## TEXTO PROPORCIONADO
La verdadera ventaja competitiva de la Inteligencia Artificial: saber usar tus datos

Por David López
David López, director de socios para Latinoamérica en Intel
 David López, director de socios para Latinoamérica en Intel.

La Inteligencia Artificial puede impulsar a startups y emprendedores, pero solo si los datos están bien gestionados. Descubre por qué los datos son la verdadera ventaja competitiva de la IA.

Durante los últimos años, la Inteligencia Artificial (IA) ha dejado de ser un concepto futurista para convertirse en una herramienta cotidiana de negocio. Hoy, incluso las startups más pequeñas pueden acceder a modelos de IA capaces de automatizar procesos, mejorar la experiencia del cliente o acelerar la toma de decisiones. Sin embargo, hay una verdad incómoda que muchos emprendedores jóvenes descubren tarde: la IA no crea valor por sí sola si los datos no están listos.

Para que la IA funcione de manera efectiva se requieren tres elementos clave: datos de calidad, capacidad de cómputo y energía suficiente. De estos, el más subestimado —y el más crítico— sigue siendo el primero. Sin datos bien organizados, limpios y accesibles, cualquier proyecto de IA corre el riesgo de quedarse en una promesa atractiva, pero poco rentable.

## CONSIGNA 1
Enumera los elementos clave que, según el texto proporcionado, necesita la IA para funcionar de manera efectiva.
## CONSIGNA 2
Resume el texto proporcionado en dos oraciones.
## CONSIGNA 3
Responde a partir del texto proporcionado:
(a) ¿Qué cargo ocupa David López?
(b) ¿En qué se ha convertido la IA durante los últimos años?
(c) ¿Cuál de los elementos clave de la IA se considera el más subestimado y el más crítico?

## DATOS EXTRAÍDOS
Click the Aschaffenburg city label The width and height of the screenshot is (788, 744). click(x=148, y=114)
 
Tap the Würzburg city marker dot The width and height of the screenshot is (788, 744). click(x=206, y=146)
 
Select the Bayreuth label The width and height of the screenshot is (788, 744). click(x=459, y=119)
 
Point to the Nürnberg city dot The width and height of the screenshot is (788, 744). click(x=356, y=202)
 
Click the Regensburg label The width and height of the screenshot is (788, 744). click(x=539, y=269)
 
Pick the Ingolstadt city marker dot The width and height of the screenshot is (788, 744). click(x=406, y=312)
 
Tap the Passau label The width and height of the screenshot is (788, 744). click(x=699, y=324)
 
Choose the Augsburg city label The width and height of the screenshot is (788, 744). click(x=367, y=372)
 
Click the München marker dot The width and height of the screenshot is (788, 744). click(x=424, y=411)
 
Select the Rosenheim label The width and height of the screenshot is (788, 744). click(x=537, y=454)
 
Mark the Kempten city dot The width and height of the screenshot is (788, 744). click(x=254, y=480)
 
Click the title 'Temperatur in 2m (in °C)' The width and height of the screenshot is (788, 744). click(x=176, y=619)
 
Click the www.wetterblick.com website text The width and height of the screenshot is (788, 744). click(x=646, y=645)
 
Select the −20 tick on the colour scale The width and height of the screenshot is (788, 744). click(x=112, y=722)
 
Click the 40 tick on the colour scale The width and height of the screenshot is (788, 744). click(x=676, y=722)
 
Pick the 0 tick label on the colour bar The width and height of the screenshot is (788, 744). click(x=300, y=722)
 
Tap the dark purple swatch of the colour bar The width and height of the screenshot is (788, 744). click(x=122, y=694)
* * *
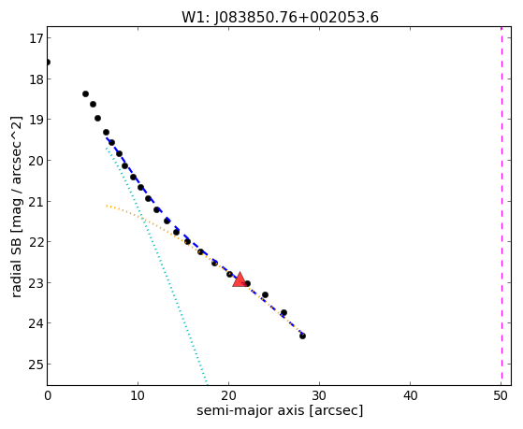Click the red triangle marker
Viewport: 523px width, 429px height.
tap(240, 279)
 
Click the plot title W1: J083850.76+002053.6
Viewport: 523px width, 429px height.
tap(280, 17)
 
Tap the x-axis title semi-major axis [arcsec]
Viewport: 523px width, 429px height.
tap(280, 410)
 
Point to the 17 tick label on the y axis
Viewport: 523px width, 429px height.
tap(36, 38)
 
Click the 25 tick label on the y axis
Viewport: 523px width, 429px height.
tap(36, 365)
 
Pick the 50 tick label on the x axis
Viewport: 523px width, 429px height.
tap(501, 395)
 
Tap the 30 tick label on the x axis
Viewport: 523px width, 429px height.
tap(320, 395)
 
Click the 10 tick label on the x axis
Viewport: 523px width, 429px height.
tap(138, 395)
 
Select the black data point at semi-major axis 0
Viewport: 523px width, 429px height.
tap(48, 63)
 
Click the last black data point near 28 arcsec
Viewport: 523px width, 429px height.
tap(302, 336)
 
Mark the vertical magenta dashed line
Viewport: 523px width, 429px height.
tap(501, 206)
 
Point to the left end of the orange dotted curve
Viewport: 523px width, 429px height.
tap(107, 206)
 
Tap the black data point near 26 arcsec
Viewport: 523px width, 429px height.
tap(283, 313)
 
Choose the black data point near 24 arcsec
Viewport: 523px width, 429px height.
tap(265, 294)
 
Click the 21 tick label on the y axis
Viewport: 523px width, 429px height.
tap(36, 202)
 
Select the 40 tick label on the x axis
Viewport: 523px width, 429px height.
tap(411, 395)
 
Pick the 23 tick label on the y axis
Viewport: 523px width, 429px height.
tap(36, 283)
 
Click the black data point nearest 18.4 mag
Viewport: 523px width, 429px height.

## RESPUESTA ESPERADA 1
- Datos de calidad
- Capacidad de cómputo
- Energía suficiente

## RESPUESTA ESPERADA 2
La IA se ha convertido en una herramienta cotidiana de negocio a la que acceden incluso las startups más pequeñas, pero no crea valor por sí sola si los datos no están listos. De los tres elementos que requiere (datos de calidad, capacidad de cómputo y energía suficiente), los datos son el más subestimado y crítico, y sin ellos bien organizados, limpios y accesibles un proyecto de IA puede quedarse en una promesa poco rentable.

## RESPUESTA ESPERADA 3
(a) Director de socios para Latinoamérica en Intel.
(b) En una herramienta cotidiana de negocio.
(c) Los datos de calidad.